As an author, I had begun to ask some of the same questions Ian had poised in his entry. Are these classic stories really stories or are they historical documents as Sales asserts? Looking back at some of the Foundation novels I’d read and loved when I was a kid, I can see things in it as a writer now that I hadn’t seen before; a mistake here an expository dump there. Writing errors which I would be taken for task by a critique partner or an editor if I had done the same in my own work.

But I believe Ian was right in the last sentence of his post:

Further, modern sf readers shouldn’t need to be aware of everything which has gone before, but modern sf writers certainly ought to.

As writers we do need to know what came before and build on it. But I think from now on when I do give my recommendations to other fans and readers, I’ll tell people who ask me to read more recent works so they can see the SF of today and not of yesterday.

3 comments

1 Ginkgo100No Gravatar { 08.27.08 at 9:49 am }

A true “classic,” by definition, is timeless. Thus we wouldn’t have to suffer guilt or force ourselves to read true classics.

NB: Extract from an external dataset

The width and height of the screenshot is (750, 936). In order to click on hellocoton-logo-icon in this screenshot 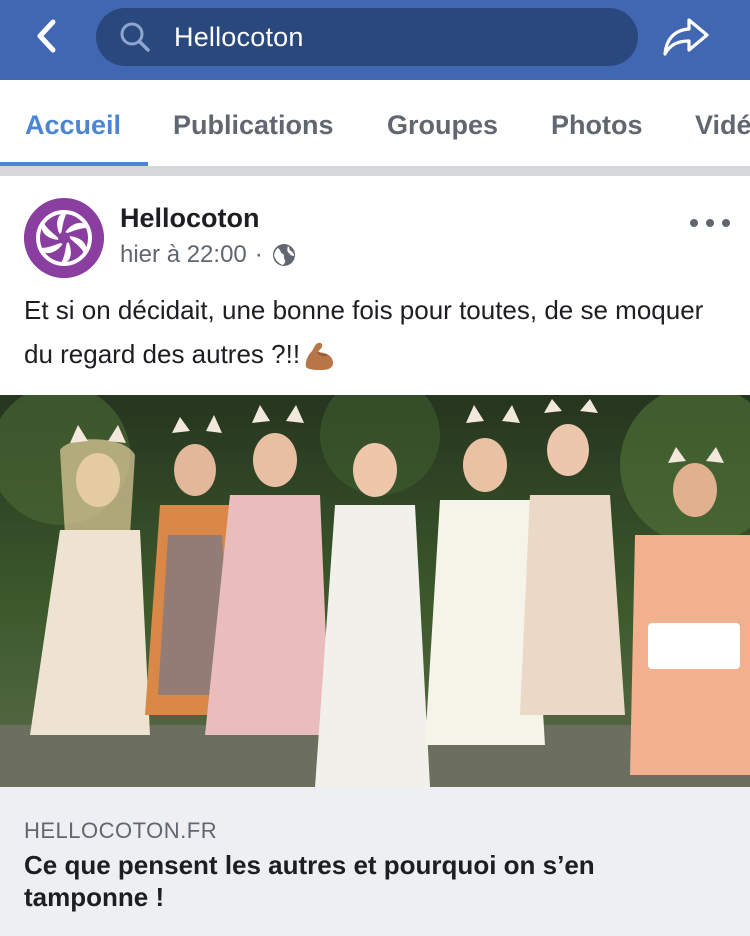, I will do `click(64, 238)`.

I never read A. E. Van Vogt until John C. Wright (who I also had never read) wrote his Null-A sequel. Having discovered and enjoyed Wright’s blog, I decided I wanted to read this novel, so I started with some Van Vogt. Bad move. I can’t stand his writing. Definitely not a timeless classic.

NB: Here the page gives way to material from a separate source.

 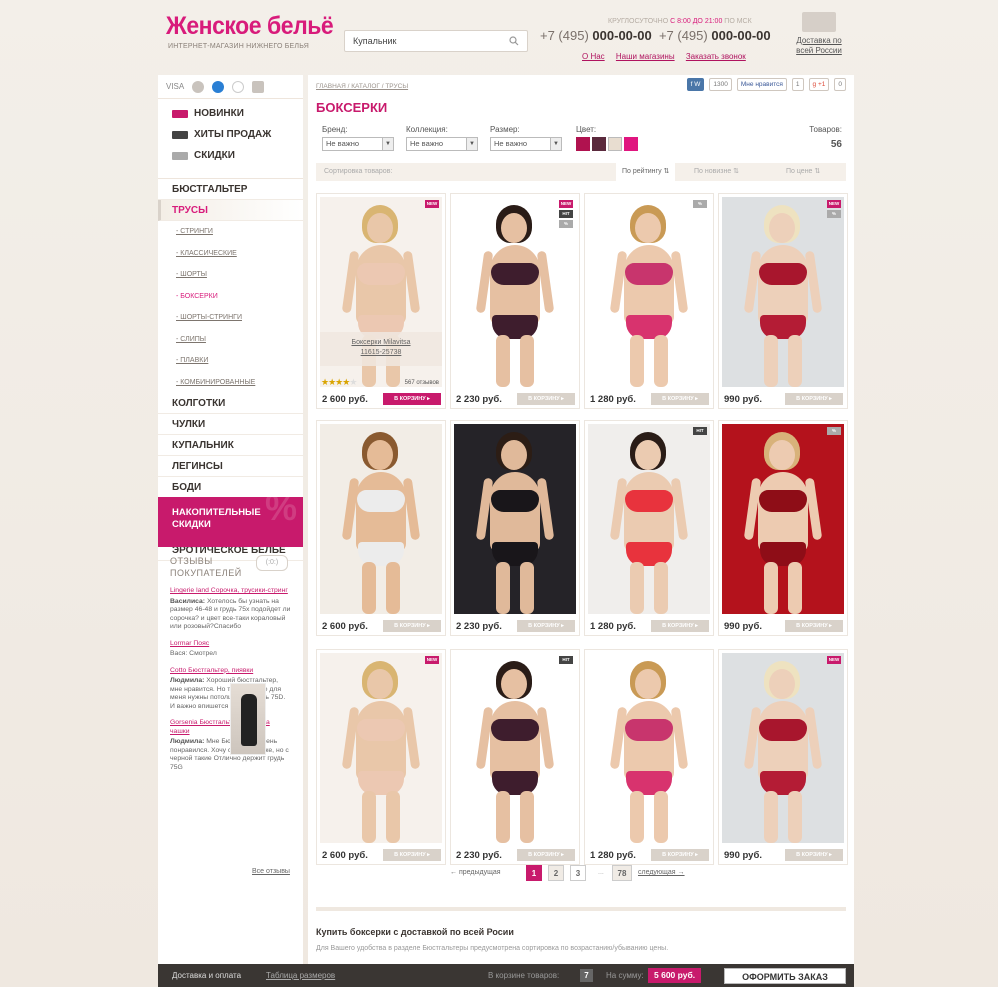 I want to click on category-item: ЛЕГИНСЫ, so click(x=230, y=466). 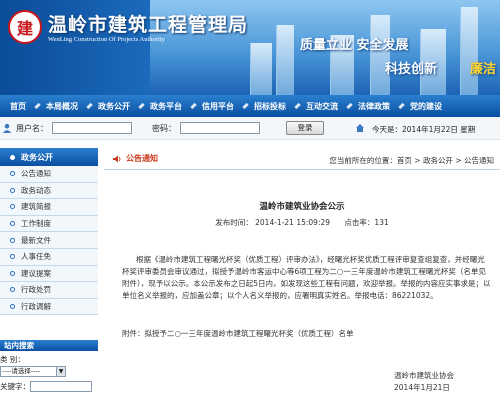 I want to click on sidebar-item-rules: 工作制度, so click(x=49, y=224).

What books do you think perhaps will turn out to be classics? I’d vote for Ender’s Game, though perhaps not the sequels. Any others come to mind?

2 KimberlyNo Gravatar { 08.30.08 at 8:07 pm }

Interesting point. I wonder if our particular literary passions are linked to the individuality of our experience, rather than the debatable “classic” nature of the work. An old favourite of mine, The Chrysalids, struck a chord with me at a young age and I’ve recommended it to people for years. I recently read it, eyes a little less misty than usual, and finally grasped that while it meant something to me, it very likely would appear strange to those I was recommending it to.

I agree though that true classics don’t change. They are indeed timeless. Provided of course that modern technology doesn’t so far outstrip the contents of the book and render them obsolete or archaic.

Kimberlys last blog post..I Think I’m Going to Hurl

3 rspoererNo Gravatar { 09.13.08 at 10:19 pm }

Ender’s Game would be a great example of a new classic. But I would also recommend Peter F. Hamilton’s Reality Dysfunction series as well as Tobias Buckell’s Crystal Rain as great examples of recent science fiction from the 90’s onward.